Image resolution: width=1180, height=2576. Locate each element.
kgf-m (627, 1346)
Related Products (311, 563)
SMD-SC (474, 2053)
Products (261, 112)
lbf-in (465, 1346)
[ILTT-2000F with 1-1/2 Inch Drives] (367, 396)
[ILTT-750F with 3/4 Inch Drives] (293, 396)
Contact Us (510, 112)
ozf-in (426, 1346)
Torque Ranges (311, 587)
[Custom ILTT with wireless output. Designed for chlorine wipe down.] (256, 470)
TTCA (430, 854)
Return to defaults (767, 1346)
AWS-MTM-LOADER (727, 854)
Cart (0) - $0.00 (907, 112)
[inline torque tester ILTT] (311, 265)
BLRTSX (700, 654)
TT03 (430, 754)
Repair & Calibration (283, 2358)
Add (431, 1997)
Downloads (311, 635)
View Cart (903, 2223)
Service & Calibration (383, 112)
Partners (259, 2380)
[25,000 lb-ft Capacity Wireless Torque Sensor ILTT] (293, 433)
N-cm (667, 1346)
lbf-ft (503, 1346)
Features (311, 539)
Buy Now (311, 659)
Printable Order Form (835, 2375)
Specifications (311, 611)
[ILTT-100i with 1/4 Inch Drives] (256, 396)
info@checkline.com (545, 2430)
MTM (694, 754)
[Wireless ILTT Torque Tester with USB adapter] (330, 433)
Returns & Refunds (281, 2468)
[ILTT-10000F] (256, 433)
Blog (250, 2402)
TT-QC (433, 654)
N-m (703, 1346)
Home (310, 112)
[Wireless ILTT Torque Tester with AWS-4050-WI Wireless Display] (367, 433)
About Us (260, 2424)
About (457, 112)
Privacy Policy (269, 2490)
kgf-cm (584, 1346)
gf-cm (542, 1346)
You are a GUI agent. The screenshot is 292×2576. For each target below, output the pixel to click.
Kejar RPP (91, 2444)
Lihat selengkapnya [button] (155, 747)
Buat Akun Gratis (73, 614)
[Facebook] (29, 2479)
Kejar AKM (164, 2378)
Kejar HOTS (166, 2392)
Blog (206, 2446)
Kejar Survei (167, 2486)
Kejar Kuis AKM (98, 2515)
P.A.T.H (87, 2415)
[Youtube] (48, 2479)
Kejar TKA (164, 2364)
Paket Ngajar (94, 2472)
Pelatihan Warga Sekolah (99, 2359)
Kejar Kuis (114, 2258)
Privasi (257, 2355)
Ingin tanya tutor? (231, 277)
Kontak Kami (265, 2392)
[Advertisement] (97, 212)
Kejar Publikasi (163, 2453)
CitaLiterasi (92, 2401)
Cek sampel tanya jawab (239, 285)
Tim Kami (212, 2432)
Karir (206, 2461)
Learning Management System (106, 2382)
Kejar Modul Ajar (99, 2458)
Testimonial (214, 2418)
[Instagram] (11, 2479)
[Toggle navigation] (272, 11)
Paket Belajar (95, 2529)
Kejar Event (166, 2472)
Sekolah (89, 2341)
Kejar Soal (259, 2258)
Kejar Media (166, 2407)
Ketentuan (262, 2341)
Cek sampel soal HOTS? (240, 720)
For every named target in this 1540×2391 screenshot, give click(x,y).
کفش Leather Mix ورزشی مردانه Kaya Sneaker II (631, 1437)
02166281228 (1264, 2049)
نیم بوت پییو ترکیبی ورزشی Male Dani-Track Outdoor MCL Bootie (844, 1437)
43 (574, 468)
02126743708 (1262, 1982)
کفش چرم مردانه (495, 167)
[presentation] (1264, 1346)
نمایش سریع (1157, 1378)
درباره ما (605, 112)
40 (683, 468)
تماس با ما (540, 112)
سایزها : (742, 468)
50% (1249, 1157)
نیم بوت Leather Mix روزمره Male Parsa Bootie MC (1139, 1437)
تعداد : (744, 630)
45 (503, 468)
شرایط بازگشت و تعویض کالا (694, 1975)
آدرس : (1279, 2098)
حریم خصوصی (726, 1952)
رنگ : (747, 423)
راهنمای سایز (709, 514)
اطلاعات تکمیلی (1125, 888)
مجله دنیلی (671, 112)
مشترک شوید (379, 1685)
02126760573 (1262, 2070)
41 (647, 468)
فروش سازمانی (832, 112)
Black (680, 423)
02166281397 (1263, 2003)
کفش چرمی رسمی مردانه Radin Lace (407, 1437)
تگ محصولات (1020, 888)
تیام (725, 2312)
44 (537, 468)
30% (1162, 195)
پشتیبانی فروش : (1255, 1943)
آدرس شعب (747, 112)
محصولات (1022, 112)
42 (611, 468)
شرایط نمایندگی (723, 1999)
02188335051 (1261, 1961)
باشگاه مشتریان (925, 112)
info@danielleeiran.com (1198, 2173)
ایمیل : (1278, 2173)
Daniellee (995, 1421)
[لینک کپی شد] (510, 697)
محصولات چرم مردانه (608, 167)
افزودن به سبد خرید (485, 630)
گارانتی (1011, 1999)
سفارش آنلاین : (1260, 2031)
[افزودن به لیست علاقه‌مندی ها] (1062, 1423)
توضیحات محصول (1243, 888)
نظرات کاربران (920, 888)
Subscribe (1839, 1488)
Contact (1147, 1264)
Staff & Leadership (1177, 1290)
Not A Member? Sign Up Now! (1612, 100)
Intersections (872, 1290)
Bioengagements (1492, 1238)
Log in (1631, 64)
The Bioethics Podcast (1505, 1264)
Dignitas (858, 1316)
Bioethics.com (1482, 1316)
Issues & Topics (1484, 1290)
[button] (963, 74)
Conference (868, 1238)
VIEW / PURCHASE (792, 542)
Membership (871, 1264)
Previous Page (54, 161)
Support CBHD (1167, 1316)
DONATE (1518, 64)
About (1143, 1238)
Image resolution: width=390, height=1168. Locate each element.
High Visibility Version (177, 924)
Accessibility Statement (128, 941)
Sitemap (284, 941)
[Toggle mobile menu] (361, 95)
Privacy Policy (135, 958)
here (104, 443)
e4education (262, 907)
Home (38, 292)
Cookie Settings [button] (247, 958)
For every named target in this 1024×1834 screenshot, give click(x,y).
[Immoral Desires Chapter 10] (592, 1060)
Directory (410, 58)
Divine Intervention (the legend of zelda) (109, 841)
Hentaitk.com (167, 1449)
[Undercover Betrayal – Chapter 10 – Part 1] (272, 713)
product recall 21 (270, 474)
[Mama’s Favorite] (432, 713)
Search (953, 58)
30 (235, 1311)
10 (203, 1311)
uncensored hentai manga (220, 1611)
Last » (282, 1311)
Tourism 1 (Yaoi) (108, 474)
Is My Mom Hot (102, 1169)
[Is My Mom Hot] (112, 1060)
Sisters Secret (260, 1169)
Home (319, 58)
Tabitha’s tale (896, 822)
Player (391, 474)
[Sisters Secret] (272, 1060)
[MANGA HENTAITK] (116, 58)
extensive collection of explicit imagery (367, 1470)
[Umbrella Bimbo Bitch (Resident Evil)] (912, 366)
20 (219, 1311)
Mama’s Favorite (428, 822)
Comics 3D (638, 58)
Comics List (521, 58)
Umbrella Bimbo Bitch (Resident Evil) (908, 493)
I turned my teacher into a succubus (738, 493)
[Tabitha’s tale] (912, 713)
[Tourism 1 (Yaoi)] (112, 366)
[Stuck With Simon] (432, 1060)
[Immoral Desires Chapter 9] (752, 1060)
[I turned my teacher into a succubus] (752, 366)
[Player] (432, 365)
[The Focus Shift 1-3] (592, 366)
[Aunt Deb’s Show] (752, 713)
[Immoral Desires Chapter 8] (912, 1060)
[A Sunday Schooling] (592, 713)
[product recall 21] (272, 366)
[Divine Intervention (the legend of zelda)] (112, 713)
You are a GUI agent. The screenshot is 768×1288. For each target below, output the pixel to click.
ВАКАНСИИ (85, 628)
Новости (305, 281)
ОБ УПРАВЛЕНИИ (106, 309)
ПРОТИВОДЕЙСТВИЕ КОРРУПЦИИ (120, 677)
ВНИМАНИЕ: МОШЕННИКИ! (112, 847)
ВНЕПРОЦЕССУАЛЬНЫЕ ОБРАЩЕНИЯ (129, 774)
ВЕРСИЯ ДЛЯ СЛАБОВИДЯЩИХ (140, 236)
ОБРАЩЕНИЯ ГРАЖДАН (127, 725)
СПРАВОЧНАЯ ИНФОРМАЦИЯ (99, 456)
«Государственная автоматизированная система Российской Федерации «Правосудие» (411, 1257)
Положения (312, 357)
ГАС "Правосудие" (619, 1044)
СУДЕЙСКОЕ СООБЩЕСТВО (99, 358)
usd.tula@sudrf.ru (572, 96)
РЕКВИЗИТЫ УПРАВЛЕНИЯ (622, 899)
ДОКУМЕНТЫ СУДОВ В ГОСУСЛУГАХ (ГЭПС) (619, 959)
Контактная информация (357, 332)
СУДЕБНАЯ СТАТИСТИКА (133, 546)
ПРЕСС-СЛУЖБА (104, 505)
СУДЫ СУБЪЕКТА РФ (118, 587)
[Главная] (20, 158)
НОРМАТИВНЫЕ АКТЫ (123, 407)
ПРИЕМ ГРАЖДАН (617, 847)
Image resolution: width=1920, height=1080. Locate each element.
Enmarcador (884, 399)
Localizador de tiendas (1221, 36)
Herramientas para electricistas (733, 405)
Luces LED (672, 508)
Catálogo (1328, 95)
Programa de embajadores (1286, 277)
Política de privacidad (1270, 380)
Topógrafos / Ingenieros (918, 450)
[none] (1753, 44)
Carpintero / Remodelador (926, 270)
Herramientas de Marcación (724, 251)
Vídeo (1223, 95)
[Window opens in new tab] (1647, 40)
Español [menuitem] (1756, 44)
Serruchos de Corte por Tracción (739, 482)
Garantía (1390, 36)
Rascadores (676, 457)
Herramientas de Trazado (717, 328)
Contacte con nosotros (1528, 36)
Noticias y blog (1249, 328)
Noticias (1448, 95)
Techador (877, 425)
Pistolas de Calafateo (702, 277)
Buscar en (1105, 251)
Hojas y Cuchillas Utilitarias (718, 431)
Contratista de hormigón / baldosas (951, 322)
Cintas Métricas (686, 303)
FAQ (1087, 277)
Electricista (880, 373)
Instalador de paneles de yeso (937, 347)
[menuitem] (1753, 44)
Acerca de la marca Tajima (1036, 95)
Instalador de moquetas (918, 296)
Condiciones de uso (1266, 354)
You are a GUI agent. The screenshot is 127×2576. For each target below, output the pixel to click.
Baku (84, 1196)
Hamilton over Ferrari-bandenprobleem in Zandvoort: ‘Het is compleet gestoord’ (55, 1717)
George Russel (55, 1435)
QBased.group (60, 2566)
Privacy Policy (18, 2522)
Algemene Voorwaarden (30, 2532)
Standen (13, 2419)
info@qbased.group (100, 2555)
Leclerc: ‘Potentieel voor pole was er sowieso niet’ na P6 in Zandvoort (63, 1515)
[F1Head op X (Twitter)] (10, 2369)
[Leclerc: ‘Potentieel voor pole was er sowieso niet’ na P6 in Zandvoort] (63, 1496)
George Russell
■ ■ ■ ■ ■ ■ ■
What is needed.
Beginning at the line above that contains "[Wireless ILTT Torque Tester with USB", return each line exactly through the line that contains "40 (683, 468)", and no others.

Response below.
[Wireless ILTT Torque Tester with USB adapter] (330, 433)
Returns & Refunds (281, 2468)
[ILTT-10000F] (256, 433)
Blog (250, 2402)
TT-QC (433, 654)
N-m (703, 1346)
Home (310, 112)
[Wireless ILTT Torque Tester with AWS-4050-WI Wireless Display] (367, 433)
About Us (260, 2424)
About (457, 112)
Privacy Policy (269, 2490)
kgf-cm (584, 1346)
gf-cm (542, 1346)
You are a GUI agent. The screenshot is 292×2576. For each target below, output the pixel to click.
Kejar RPP (91, 2444)
Lihat selengkapnya [button] (155, 747)
Buat Akun Gratis (73, 614)
[Facebook] (29, 2479)
Kejar AKM (164, 2378)
Kejar HOTS (166, 2392)
Blog (206, 2446)
Kejar Survei (167, 2486)
Kejar Kuis AKM (98, 2515)
P.A.T.H (87, 2415)
[Youtube] (48, 2479)
Kejar TKA (164, 2364)
Paket Ngajar (94, 2472)
Pelatihan Warga Sekolah (99, 2359)
Kejar Kuis (114, 2258)
Privasi (257, 2355)
Ingin tanya tutor? (231, 277)
Kontak Kami (265, 2392)
[Advertisement] (97, 212)
Kejar Publikasi (163, 2453)
CitaLiterasi (92, 2401)
Cek sampel tanya jawab (239, 285)
Tim Kami (212, 2432)
Karir (206, 2461)
Learning Management System (106, 2382)
Kejar Modul Ajar (99, 2458)
Testimonial (214, 2418)
[Instagram] (11, 2479)
[Toggle navigation] (272, 11)
Paket Belajar (95, 2529)
Kejar Event (166, 2472)
Sekolah (89, 2341)
Kejar Soal (259, 2258)
Kejar Media (166, 2407)
Ketentuan (262, 2341)
Cek sampel soal HOTS? (240, 720)
For every named target in this 1540×2391 screenshot, give click(x,y).
کفش Leather Mix ورزشی مردانه Kaya Sneaker II (631, 1437)
02166281228 (1264, 2049)
نیم بوت پییو ترکیبی ورزشی Male Dani-Track Outdoor MCL Bootie (844, 1437)
43 (574, 468)
02126743708 (1262, 1982)
کفش چرم مردانه (495, 167)
[presentation] (1264, 1346)
نمایش سریع (1157, 1378)
درباره ما (605, 112)
40 (683, 468)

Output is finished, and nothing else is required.